Relations avec les Etats-Unis et politique intérieure
« La Turquie est déterminée à garantir l’indépendance, la souveraineté et l’intégrité territoriale de l’Ukraine y compris la Crimée, l’ancienne patrie des Turcs tatars », martelait ainsi fin juin lors d’une conférence internationale sur la reconstruction de l’Ukraine le nouveau ministre turc des Affaires étrangères Hakan Fidan, fidélissime d’Erdogan et ancien patron des services secrets. La nomination de cet ancien militaire formé outre-atlantique et bien rodé aux pratiques otaniennes ne peut que réjouir l’administration Biden qui est aussi en train de resserrer les liens avec un président turc auparavant considéré avec une grande suspicion notamment pour ses achats à la Russie de missiles anti-aérien S 400. Le Reis espère bien désormais bien obtenir de Washington la livraison de 40 avions de chasse F-16 et la modernisation de 79 autres engins de sa flotte aérienne bloquée par le Congrès.

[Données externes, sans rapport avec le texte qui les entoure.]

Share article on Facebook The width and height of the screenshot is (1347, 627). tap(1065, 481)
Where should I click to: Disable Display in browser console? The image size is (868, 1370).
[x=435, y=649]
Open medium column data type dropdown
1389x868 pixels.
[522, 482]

Recep Tayyip Erdogan s’apprête à célébrer avec faste le centenaire de la république inspirée du modèle jacobin et proclamée par Mustafa Kemal en octobre 1923. « La voie de la civilisation est une », c’est-à-dire l’Occident aimait à rappeler ce général nourri de Jean-Jacques Rousseau et des Lumières qui refusa le diktat des alliés vainqueurs dépeçant le pays. Si Recep Tayyip Erdogan honnit en lui le mécréant qui déposa le sultan, supprima le califat et instaura la laïcité, il reste fasciné par le général qui forgea la nation. Il doit s’inscrire en partie dans cet héritage même s’il le dénature. Le rêve européen en effet reste fort en premier lieu dans les grandes villes de l’ouest dont Istanbul et Ankara gagnées par l’opposition en 2019. De nouvelles élections municipales ont lieu l’an prochain et c’est aussi pour cela qu’au moins en termes d’affichage le Reis met le cap à l’ouest. Le plus important pour lui est de garder le pouvoir.